Stimmlich etwas schwächer wirkte die Waltraute von Petra Lang. Leidenschaftlich und intensiv wie sie spielte, hätte man ihr noch mehr Klangvolumen für ihren schweren Auftritt gewünscht, denn gegenüber Polaskis Brünnhilde blieb sie die kleine Walküren-Schwester.
Ein Bösewicht, der begeistert
Der Star unter den Männern war John Tomlinson als Hagen. Er, der als wilder 80ger Jahre Wotan in Bayreuth begann und legendäre Darstellungen des Göttervaters hinter sich hat, ist mittlerweile zum Sir geadelt, und Vergleiche zu Sean Connery drängen sich auf: Ergraut, aber charismatisch wie eh und je, mit Augen, die man bis weit ins Parkett funkeln sah, spielte er den schlimmen Albensohn im eleganten Anzug. Ein Gentleman-Onkel mit bösem Plan, der ganz ohne Speer auskam.
Dass sein rabenschwarzer Bass kaum gealtert ist, stellte er beim Mannenchor unter Beweis, dessen donnernde Urgewalt allein die gehobenen Ticketpreise wert war. Hoiho, ihr Wagner-Fans, lasset Euch das nicht entgehen! Im Dialog „Schläfst du, Hagen, mein Sohn?" setzte er vibratolos die Apathie des schlafenden Bösewichts gegen Wolfgang Kochs aggressiv deklamatorischen Ausbrüche. Egal, dass er dabei bildlich die Suppe auslöffeln musste, die sein Zwergenvater ihm eingebrockt hatte.

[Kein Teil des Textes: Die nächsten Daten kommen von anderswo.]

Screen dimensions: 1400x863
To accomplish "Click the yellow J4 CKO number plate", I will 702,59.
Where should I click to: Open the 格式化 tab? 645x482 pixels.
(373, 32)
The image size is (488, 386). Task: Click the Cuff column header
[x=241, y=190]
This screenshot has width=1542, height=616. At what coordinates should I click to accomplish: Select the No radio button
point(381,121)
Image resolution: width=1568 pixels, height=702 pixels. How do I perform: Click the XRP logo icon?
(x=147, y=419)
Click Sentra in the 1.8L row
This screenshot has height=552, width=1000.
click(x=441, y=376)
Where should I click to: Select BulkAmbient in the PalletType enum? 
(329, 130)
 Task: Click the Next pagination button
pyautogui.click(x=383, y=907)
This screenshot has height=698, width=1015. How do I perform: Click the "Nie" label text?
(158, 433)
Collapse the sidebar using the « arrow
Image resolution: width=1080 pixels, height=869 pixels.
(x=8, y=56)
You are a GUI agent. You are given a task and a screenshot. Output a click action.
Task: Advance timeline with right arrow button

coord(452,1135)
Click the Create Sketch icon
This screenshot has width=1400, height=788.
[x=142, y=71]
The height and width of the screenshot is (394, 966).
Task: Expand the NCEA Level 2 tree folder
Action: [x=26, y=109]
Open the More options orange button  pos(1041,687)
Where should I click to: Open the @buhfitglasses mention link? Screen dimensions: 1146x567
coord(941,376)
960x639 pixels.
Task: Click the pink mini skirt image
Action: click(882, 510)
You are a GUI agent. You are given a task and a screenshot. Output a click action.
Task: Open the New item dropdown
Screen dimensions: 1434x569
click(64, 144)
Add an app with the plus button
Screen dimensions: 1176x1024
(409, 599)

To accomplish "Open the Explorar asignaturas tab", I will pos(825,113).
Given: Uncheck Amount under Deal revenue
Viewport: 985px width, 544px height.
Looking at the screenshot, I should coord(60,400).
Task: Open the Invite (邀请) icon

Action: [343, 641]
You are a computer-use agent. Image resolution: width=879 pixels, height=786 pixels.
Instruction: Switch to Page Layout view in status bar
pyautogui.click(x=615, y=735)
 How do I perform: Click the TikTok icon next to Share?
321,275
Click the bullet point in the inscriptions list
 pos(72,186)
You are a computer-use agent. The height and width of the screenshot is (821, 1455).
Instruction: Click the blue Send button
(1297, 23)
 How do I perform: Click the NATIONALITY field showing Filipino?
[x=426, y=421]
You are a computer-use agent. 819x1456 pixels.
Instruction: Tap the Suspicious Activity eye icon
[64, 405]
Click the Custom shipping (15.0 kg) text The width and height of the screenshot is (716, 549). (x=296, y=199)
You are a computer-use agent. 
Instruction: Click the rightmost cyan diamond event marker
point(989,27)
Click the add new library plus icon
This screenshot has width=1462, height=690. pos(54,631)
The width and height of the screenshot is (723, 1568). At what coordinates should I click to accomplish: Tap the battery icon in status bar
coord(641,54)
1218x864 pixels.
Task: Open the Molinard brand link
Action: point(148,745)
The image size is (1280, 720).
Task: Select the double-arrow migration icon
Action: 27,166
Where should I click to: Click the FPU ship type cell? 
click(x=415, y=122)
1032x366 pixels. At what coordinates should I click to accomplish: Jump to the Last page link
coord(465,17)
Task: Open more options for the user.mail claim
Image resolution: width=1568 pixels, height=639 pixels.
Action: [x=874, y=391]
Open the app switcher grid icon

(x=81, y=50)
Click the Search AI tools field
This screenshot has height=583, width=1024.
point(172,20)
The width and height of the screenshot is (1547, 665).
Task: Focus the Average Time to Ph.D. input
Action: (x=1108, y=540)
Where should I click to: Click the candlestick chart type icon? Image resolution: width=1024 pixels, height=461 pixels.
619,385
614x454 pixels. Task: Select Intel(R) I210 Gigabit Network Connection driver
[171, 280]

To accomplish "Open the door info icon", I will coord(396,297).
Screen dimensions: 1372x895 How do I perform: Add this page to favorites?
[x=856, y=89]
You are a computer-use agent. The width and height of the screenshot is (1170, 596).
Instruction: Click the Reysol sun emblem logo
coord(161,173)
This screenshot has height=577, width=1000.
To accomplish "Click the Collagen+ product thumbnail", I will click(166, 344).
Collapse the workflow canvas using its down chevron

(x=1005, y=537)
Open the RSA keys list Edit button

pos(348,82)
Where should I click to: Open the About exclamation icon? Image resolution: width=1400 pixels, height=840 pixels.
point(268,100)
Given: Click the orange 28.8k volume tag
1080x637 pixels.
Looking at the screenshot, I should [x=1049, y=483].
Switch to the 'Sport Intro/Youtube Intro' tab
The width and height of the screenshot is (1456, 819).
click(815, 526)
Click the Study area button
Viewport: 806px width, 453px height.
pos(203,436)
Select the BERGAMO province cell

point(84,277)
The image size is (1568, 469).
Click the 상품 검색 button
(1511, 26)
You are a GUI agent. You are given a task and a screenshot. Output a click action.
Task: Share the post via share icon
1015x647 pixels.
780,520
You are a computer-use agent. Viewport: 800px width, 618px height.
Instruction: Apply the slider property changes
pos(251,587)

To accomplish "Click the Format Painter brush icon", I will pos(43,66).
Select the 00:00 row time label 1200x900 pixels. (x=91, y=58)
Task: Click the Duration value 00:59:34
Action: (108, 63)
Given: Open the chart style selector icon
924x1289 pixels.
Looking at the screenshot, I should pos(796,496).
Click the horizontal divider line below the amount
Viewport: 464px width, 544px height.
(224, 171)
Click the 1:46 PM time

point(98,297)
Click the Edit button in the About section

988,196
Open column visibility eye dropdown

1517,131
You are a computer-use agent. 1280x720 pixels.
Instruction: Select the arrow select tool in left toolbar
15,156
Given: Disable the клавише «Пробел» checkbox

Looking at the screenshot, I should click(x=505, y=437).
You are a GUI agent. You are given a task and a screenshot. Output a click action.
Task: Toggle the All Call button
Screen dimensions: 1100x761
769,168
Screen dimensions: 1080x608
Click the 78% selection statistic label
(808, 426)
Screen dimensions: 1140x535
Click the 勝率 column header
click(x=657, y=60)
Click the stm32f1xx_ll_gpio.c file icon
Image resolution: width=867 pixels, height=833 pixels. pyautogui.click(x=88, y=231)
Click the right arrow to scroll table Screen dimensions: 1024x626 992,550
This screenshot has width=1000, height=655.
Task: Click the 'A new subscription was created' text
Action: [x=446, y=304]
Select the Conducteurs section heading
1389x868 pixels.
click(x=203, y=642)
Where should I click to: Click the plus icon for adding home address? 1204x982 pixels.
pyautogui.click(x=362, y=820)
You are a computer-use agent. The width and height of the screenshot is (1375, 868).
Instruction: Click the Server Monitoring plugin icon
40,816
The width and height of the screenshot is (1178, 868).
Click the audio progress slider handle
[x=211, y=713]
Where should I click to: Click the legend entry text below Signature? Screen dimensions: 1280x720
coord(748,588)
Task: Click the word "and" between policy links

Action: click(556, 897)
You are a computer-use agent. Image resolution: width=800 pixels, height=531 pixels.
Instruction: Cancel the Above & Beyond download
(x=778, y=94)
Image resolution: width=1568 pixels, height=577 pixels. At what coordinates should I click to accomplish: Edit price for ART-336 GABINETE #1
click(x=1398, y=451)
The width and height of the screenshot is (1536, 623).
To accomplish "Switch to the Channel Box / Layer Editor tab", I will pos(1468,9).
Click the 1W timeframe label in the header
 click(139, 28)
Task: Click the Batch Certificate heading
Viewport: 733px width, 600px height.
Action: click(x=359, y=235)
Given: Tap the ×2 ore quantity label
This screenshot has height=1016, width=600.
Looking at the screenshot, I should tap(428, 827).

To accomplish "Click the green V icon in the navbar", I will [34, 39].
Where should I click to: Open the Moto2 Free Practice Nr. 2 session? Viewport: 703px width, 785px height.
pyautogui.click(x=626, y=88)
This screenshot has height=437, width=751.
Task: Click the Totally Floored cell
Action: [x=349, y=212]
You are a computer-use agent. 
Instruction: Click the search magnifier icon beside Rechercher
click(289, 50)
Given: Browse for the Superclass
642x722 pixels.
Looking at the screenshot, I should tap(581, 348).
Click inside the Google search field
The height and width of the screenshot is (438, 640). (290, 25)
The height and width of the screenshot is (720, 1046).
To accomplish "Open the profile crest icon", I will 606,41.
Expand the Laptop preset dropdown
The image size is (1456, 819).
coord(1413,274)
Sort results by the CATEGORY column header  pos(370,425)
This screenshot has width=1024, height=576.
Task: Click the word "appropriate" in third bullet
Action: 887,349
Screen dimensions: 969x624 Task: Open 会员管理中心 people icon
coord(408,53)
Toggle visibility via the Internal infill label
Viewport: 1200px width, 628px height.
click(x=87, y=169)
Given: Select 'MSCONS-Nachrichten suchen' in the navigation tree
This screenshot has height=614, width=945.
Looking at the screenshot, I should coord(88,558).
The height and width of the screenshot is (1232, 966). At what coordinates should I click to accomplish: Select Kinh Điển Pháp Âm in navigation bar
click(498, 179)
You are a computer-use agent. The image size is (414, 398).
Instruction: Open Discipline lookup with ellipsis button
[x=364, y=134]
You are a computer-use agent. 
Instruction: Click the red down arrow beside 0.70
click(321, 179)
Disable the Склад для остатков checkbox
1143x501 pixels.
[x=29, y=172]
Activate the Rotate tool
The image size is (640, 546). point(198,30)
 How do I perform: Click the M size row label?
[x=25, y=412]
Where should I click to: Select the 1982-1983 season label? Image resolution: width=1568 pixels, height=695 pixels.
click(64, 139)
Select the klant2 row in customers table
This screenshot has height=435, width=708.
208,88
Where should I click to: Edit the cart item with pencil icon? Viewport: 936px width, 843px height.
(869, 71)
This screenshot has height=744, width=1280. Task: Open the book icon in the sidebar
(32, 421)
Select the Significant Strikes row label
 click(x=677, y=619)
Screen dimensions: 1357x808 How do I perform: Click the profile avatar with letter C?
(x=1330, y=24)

Viele Fragen, wenig Antworten
Warum dieser zielstrebige Hagen angesichts des aufgebahrten Siegfrieds doch nicht nach dem Ring greift, den er die ganze Zeit gejagt hat, blieb ein Rätsel der Regie. Wer die ganzen Holzscheite aufgeschichtet hatte, die im dritten Akt ominös im Weg standen, wurde auch nicht geklärt. Ebenso rätselhaft: Warum feiern die Götter, schemenhafte Erinnerungen an Wotan, Fricka und Walküren im ersten Stock, kurz vor Schluss noch eine Party mit Clownsnasen und Papphütchen? Was ist bitte daran lustig, wenn Brünnhilde ihnen das Ende ihrer Welt ankündigt?
Und so kam er endlich, der große Moment: Minutenlang stand Deborah Polaski vorne allein im Bühnenportal, als hätte der Regisseur keine Antwort auf den Schlussgesang der Göttertochter. Von Regieanweisungen unbehelligt, entfaltete sie noch einmal all die grenzenlose Liebe und Leidenschaft ihrer Brünnhilde.
Ein beeindruckendes Gasflammen-Feuer brach aus. Sanft regnete es apokalyptische Aschefetzen. Polaski hätte es verdient gehabt, sich zum Sterben in das brennende Haus stürzen zu dürfen. Stattdessen schnitt sie sich mit dem Schwert Nothung die Pulsadern auf und träumte dabei, Siegfried würde wieder bei ihr daheim am Fenster stehen. Und das war das Schlussbild.
Geschmähte Chefin
Mit rundem, wogenden Klang meisterten Generalmusikdirektorin Simone Young und die Hamburger Philharmoniker die düsterste aller Wagner-Partituren. Großzügig phrasiert in riesigen Spannungsbögen erreichten sie eine schlüssige und sehr musikalische Dramaturgie.
Von kleinen Nervositäten abgesehen, lieferte das Orchester eine Spitzenleistung.
Die tiefen Schmelzklänge der Blech- und Holzbläsern mischten sich perfekt zur beklemmenden Götterdämmerungs-Atmosphäre. Das ausgerechnet der Streichereinsatz des Schlussthemas wackelte, war schade, aber kein Grund die Dirigentin so auszubuhen, wie dann geschah. Vielleicht entlud sich die Wut des harten Kerns der Unzufriedenen im Publikum aber einfach dagegen, dass sie sich als Intendantin einen "Ring" mit bewusst unpopulärem Regie-Konzept geleistet hatte.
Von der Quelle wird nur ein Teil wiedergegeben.